Et j’avais beau, tout en le disant, avoir mal aux dents à force de lutter contre le besoin croissant, je le pensais réellement, ce qui ne radoucit en rien le regard de pur mépris qu’ils m’adressèrent tous les deux.

— On croyait que tu étais différent, déclara-t-elle.

— Je ne vois pas comment je pourrais l’être davantage et ressembler encore à un être humain.

— Pas juste, fit Cody.

Je plantai mon regard dans le sien et vis une minuscule bête féroce lever la tête vers moi et rugir.

— Non, ce n’est pas juste. Rien dans la vie ne l’est. « Juste » est un mot grossier, et je vous remercierais de ne pas utiliser un tel langage en ma présence.

Cody me dévisagea avec une expression de déception et de provocation que je ne lui avais encore jamais vue ; j’avais envie de lui flanquer une gifle et de lui donner un bonbon tout à la fois.

— Pas juste, répéta-t-il.

— Écoute, dis-je.

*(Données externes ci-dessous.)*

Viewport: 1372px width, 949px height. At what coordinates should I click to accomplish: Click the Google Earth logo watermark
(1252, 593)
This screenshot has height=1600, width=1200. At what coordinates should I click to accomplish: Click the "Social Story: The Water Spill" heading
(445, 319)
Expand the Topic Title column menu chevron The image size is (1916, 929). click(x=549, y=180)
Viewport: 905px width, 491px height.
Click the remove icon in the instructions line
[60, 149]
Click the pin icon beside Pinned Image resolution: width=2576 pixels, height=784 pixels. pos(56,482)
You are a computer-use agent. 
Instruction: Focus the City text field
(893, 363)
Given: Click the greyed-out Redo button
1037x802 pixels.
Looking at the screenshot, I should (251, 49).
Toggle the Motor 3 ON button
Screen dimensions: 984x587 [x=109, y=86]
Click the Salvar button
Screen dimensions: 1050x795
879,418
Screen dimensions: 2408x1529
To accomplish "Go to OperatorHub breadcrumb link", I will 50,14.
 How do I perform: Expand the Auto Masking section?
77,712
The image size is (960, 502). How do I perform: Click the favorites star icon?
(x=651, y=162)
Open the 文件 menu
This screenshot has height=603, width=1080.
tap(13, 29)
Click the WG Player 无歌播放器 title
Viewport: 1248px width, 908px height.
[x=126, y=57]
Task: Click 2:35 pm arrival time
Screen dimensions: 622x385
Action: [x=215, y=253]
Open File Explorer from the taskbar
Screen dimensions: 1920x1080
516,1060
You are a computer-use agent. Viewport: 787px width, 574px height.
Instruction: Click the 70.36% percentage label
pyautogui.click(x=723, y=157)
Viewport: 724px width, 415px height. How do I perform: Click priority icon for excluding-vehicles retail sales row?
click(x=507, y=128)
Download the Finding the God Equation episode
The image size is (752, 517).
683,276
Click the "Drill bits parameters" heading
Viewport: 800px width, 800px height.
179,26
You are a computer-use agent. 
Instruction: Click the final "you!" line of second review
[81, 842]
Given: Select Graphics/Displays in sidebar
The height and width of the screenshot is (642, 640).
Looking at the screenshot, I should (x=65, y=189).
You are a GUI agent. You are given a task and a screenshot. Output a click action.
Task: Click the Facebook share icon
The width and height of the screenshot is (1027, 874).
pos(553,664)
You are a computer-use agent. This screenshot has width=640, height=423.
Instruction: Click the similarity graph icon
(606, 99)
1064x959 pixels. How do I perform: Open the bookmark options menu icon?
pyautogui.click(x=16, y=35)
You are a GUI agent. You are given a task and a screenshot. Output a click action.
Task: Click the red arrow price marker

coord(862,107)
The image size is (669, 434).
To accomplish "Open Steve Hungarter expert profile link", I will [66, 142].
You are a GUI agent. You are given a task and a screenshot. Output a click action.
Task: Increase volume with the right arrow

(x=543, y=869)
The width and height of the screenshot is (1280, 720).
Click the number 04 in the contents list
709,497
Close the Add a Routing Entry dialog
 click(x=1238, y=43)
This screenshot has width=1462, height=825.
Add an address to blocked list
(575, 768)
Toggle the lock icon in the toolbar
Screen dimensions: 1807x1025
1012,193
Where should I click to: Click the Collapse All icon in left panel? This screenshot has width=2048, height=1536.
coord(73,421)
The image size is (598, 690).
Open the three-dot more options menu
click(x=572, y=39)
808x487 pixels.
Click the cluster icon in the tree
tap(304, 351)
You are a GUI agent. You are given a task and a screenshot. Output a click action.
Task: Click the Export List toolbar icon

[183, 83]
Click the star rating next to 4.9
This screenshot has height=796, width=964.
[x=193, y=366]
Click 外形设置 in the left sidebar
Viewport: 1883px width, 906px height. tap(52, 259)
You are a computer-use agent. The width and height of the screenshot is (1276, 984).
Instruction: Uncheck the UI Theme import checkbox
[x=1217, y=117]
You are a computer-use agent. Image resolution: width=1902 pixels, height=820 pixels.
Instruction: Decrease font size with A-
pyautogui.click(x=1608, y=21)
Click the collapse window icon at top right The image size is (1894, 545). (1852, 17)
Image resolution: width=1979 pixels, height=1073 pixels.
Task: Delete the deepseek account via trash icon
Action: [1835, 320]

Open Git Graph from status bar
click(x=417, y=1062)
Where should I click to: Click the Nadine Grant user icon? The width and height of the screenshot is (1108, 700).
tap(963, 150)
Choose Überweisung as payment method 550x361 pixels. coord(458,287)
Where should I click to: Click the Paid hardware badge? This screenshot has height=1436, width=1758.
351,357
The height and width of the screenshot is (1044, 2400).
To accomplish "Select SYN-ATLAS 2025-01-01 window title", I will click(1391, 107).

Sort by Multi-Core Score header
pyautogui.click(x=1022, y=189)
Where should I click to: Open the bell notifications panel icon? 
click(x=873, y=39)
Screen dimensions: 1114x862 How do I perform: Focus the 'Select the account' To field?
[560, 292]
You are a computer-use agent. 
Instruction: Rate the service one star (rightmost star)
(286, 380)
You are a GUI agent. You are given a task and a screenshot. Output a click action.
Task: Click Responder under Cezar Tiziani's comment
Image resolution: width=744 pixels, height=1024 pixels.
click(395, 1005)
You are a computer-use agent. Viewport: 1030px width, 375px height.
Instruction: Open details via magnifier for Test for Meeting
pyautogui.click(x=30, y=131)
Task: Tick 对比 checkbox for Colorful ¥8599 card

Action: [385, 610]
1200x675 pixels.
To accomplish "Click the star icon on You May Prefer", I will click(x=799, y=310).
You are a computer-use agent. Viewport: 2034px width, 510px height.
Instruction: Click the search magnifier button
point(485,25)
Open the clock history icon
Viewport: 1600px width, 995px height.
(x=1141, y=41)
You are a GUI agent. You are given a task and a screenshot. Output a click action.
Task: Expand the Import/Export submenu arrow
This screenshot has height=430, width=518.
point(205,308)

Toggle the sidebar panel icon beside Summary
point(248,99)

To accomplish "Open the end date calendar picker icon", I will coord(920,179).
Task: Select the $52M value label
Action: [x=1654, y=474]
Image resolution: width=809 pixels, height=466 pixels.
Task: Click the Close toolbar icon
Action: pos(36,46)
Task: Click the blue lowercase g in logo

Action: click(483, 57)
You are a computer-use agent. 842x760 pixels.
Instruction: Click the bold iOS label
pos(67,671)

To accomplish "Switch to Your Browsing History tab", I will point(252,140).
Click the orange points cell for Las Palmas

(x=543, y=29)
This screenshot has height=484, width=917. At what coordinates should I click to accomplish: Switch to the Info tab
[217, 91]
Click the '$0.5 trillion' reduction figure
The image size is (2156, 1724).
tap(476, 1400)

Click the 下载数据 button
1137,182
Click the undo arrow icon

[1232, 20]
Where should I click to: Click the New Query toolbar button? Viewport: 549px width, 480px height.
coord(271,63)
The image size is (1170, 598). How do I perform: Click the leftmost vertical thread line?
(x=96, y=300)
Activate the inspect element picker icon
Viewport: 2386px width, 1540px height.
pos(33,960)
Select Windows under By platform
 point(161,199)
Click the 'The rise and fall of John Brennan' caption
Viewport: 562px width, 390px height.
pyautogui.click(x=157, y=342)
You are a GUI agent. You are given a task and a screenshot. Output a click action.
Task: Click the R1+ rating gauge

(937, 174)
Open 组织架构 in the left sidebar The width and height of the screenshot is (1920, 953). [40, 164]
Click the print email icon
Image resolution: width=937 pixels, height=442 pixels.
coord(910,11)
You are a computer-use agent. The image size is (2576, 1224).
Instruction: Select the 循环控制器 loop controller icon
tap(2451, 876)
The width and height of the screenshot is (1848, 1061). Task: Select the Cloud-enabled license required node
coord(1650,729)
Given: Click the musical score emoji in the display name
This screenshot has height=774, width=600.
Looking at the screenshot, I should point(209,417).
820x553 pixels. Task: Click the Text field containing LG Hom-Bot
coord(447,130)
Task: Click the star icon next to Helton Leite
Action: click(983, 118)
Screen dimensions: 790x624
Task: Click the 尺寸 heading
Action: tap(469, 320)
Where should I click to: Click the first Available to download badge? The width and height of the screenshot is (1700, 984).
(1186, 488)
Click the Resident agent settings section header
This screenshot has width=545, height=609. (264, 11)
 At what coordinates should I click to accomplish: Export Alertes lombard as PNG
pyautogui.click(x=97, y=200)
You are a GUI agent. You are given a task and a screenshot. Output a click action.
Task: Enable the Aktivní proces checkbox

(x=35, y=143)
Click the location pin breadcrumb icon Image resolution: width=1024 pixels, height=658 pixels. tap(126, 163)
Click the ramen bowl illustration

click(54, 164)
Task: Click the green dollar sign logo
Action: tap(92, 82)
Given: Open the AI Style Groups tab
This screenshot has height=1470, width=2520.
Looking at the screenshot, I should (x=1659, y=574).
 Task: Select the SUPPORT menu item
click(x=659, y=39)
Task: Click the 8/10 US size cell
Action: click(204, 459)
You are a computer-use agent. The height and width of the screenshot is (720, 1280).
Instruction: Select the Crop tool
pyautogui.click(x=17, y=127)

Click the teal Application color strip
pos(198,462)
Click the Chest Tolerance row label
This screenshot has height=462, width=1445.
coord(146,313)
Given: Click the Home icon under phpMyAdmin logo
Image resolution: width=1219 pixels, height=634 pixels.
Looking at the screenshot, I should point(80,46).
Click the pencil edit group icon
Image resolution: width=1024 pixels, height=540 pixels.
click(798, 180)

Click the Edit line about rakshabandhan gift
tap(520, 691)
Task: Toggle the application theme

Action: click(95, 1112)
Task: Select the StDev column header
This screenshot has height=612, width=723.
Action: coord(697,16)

Il y a une chose que je sais. Et c’est la première leçon. Les enfants normaux se couchent tôt les jours d’école.

— Pas normaux, répliqua-t-il en avançant tellement sa lèvre inférieure qu’il aurait pu y poser ses manuels scolaires.

— Exactement. C’est pour ça que vous devez vous comporter toujours de manière normale, faire croire à tout le monde que vous êtes normaux. Et faites exactement ce que je vous dis, sinon je refuse de continuer. Cody, repris-je, tu dois me faire confiance.

— Dois, répéta-t-il.

— Oui, tu dois.

Il me scruta pendant un long moment, puis se tourna vers sa sœur, qui plongea son regard dans le sien. C’était une merveille de communication silencieuse ; je savais qu’ils étaient en train d’avoir une conversation très poussée, mais ils n’émettaient pas un son. Astor finit par hausser les épaules et se retourner vers moi.

— Il faut que tu promettes, dit-elle.

— D’accord. Mais promettre quoi ?

— Que tu vas commencer à nous apprendre, expliqua-t-elle, et Cody hocha la tête. Bientôt.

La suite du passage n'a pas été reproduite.